= Ihor Dedyshyn =

Ukrainian football manager, media manager, and journalist

Ihor Dedyshyn (Ігор Михайлович Дедишин; born 9 March 1977) is a Ukrainian football manager, media manager, and journalist. Dedyshyn was born in Krupsko village, Lviv, Ukraine, and continues to reside in Lviv.

==Biography==
Education
- 1994–1999 — studied at Lviv National University named after Ivan Franko on Journalism Program.
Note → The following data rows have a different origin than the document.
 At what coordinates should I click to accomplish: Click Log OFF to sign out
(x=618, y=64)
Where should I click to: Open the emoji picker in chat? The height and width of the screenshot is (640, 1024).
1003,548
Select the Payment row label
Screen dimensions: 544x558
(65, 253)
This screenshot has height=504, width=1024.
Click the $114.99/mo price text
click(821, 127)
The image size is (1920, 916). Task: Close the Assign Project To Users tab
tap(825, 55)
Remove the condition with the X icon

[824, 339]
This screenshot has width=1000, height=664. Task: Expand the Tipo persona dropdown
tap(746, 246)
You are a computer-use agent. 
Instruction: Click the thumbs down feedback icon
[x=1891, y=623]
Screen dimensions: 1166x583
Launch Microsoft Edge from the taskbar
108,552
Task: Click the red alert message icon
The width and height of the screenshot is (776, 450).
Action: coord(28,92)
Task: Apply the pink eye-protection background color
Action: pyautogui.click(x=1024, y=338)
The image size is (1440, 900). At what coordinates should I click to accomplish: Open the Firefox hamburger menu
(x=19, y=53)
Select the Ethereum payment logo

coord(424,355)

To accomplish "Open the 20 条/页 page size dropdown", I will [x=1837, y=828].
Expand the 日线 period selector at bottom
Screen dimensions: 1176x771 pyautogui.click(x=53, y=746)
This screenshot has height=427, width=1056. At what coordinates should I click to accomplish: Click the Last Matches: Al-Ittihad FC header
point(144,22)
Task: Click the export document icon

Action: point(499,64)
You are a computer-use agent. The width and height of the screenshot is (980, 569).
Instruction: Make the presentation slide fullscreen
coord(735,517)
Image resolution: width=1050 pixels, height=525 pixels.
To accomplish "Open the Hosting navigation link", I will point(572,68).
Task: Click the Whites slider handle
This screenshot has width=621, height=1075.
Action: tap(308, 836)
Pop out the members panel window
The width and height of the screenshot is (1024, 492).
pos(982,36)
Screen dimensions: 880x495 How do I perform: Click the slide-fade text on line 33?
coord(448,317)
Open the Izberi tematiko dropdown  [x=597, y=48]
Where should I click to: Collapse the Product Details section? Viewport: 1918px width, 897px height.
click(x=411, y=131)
Graduated with Diploma of specialist in Journalism.

Career
- 1999–2001 — Sport journalist, editor of sport department in newspaper “Express”. (Lviv)
- 2001–2002 — Director and editor-in-chief of the national newspaper “Sportpanorama”.
- 2002–2004 — Head of media advertising and publishing department of FC “Karpaty”
- 2004–2006 — Chief of “Karpaty Sport Marketing”.
- 2006–2007 — Commercial director of FC “Karpaty” (Ukraine, Lviv).
- 2007–2009 — Deputy general manager of FC “Karpaty” (Ukraine, Lviv).
- 2009–2015 — General manager of FC “Karpaty”. (Ukraine, Lviv)

Positions
- Member of professional football committee FFU,
- General manager of FC “Karpaty”,
- General manager of media-holding “ZIK”,
- Editor-in-chief of the newspaper “Sportpanorama”.
- Editor of sport department in newspaper “Express” (Lviv).